◆ The request
Copy the records below word for word, from the line containing "At what coordinates" through the end of the records, leaving out the pictures.

Entries on finding words and elements
########################################
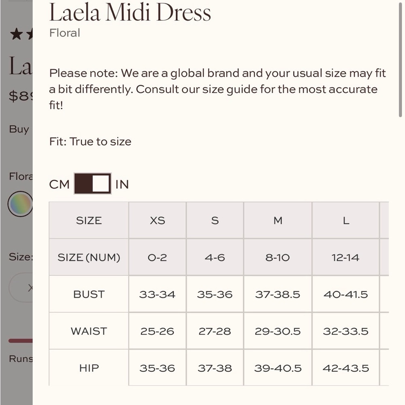The width and height of the screenshot is (405, 405).
Task: Click the Floral subtitle under the title
Action: point(64,33)

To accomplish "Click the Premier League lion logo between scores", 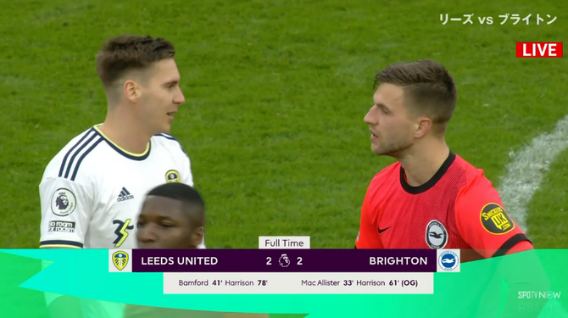I will click(284, 261).
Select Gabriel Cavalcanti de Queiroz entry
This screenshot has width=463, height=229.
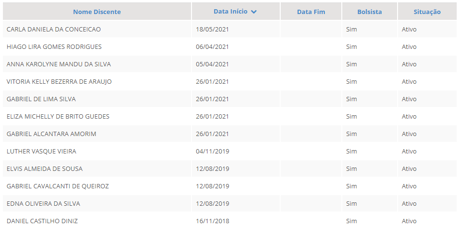point(58,186)
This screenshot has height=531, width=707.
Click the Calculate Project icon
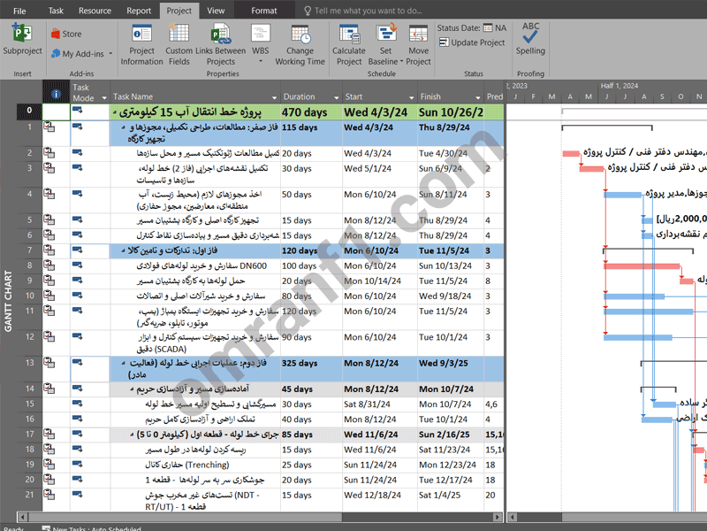348,35
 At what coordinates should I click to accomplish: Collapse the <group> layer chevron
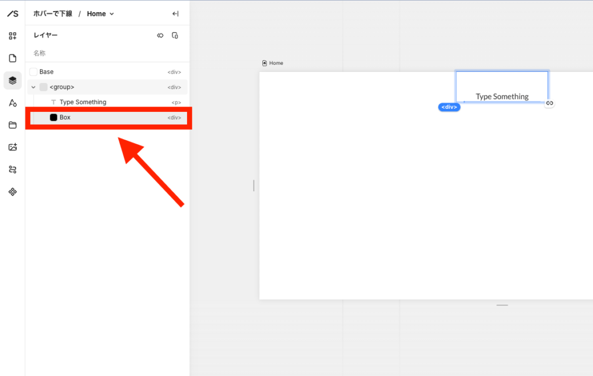33,87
########################################
◆ Full output
 At what coordinates should I click to accomplish: Collapse the <group> layer chevron
33,87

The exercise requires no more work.